SUWON - JUNE 5: John O'Brien of the USA fires in the first goal during the first half of the Portugal v USA, Group D, World Cup Group Stage match played at the Suwon World Cup Stadium, Suwon, South Korea on June 5, 2002. USA won the match 3 - 2. (Photo by Shaun Botterill/Getty Images)
San Diego: The city needs your help to host the World Cup.
The news came out last week that the City Council was consider efforts to bring soccer's World Cup to San Diego. On Monday, Mayor Jerry Sanders made it official with an announcement at the San Diego Hall of Champions.
Hizzoner is asking San Diegans to pitch in to bring the cup to, presumably, Qualcomm Stadium (that's what's on the Web site, anyway) in either 2018 or 2022.
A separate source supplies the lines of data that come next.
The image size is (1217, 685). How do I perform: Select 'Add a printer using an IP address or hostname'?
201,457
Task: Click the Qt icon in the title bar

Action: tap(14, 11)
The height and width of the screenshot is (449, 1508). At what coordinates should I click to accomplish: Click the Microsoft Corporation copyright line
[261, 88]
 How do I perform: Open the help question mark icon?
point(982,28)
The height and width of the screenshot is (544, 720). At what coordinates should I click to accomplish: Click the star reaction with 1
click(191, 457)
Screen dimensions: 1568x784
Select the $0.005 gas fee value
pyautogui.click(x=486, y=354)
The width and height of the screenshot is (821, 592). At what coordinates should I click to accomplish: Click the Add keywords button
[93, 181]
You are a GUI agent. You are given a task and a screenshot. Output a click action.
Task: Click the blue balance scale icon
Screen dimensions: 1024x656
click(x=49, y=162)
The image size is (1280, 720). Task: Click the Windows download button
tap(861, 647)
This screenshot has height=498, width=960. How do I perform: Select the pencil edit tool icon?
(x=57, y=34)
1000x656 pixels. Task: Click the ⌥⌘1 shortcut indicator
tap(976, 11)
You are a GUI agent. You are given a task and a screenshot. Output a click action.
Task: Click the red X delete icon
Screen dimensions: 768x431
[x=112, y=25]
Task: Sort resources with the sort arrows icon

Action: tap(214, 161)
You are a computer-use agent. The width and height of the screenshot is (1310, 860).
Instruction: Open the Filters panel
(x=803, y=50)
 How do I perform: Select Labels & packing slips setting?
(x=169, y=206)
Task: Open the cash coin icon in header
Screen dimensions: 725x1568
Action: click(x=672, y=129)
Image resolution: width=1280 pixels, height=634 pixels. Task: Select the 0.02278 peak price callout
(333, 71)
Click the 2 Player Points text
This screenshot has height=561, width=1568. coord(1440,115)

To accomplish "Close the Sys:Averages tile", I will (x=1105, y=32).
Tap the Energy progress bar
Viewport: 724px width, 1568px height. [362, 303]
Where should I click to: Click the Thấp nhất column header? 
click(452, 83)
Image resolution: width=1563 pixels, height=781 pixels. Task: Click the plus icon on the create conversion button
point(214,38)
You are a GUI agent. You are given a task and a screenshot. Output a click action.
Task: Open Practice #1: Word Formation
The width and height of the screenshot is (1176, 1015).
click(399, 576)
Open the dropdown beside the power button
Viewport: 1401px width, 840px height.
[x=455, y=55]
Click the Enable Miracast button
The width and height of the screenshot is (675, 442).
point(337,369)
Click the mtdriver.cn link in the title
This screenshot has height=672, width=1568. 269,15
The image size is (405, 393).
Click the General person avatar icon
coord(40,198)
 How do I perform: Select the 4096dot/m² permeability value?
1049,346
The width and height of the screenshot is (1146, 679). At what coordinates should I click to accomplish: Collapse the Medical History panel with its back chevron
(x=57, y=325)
"San Diegans are asked to sign an online petition -- a critical piece of the bidding process," said San Diego Mayor Jerry Sanders. "Fifty thousand signatures from San Diegans are needed to do this."
Several nations, including England, Russian and Australia will try to secure the competition.
If the U.S. were to host the World Cup, 18 cities would be chosen to host four to six games over a two-week period. The host city, though, could see an addition of as many as 8,000 jobs and could rake in $350 million to $500 million in tourist revenue, without worldwide visibility televised in 214 countries.
A discussion of the topic will take place at Tuesday's City Council meeting, which kicks off at 2 p.m. The goal will be to determine whether the city would follow an official recommendation to declare that San Diego welcomes the FIFA World Cup and "declares its full support of efforts to continue its pursuit to serve as a Host City for the 2018 or 2022 FIFA World Cup while promoting San Diego and the United States as an attractive host for the international event."
The city is also being urged to accept an offer from the San Diego Sports Commission to pay for "incremental bid pursuit costs" over the next five years.